Start of Supplied information

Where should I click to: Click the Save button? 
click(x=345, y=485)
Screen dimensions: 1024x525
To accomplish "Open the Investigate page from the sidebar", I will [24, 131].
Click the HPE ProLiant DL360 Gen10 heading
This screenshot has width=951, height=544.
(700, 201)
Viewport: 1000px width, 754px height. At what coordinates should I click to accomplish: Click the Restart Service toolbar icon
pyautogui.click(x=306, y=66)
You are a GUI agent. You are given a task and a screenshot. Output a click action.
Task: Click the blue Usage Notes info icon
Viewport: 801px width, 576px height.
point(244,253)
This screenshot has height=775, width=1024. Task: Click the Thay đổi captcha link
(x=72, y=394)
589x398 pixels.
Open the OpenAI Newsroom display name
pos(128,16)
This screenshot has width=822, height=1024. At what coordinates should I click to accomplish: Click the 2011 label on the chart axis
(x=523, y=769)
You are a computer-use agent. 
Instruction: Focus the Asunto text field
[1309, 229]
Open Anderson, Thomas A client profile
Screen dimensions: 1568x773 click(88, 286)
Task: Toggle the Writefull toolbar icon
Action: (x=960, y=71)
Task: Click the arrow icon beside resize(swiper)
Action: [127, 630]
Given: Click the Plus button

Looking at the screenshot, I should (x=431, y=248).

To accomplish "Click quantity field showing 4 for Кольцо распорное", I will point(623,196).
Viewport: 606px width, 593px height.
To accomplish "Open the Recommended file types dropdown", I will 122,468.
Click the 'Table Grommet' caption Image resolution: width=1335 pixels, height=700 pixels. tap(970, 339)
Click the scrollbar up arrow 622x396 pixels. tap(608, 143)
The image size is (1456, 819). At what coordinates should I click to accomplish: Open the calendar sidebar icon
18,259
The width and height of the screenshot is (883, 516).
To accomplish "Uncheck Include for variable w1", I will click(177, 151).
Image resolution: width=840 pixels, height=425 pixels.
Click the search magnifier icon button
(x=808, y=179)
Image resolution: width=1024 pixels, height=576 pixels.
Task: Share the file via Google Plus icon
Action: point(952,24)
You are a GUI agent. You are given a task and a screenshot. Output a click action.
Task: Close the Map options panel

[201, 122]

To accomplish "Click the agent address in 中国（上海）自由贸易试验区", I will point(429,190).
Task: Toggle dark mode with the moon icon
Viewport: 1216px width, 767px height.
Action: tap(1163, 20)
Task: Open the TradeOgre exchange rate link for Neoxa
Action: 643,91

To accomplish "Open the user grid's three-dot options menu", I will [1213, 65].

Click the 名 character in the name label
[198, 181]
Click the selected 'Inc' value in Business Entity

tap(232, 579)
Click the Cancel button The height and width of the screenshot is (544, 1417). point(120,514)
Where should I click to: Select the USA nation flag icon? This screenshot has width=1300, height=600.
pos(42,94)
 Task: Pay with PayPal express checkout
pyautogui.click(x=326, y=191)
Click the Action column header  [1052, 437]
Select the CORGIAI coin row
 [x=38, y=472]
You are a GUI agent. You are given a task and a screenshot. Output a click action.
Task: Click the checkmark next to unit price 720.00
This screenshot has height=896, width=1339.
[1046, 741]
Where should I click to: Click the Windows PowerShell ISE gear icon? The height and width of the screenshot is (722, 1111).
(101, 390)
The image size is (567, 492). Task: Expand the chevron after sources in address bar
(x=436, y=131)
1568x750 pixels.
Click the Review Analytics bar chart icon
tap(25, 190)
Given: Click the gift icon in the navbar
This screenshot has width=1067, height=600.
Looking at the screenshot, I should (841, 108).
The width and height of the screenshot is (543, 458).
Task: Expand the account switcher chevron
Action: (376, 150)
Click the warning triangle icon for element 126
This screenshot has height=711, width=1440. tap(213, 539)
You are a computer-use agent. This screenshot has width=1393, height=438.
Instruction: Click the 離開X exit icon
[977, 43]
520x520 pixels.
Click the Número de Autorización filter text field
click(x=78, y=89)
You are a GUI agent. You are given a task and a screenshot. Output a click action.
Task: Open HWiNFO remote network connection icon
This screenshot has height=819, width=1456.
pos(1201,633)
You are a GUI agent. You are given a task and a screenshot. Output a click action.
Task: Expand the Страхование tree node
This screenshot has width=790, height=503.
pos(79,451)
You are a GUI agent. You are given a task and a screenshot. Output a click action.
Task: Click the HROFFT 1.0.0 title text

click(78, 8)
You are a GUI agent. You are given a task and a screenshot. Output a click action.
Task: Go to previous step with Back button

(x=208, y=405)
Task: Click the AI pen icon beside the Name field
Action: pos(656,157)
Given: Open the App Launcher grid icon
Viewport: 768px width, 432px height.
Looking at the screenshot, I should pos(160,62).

End of Supplied information

_The task_:
Report the number of lines above that contain the word "grid", and only that number.

_Solution for this exercise_:
2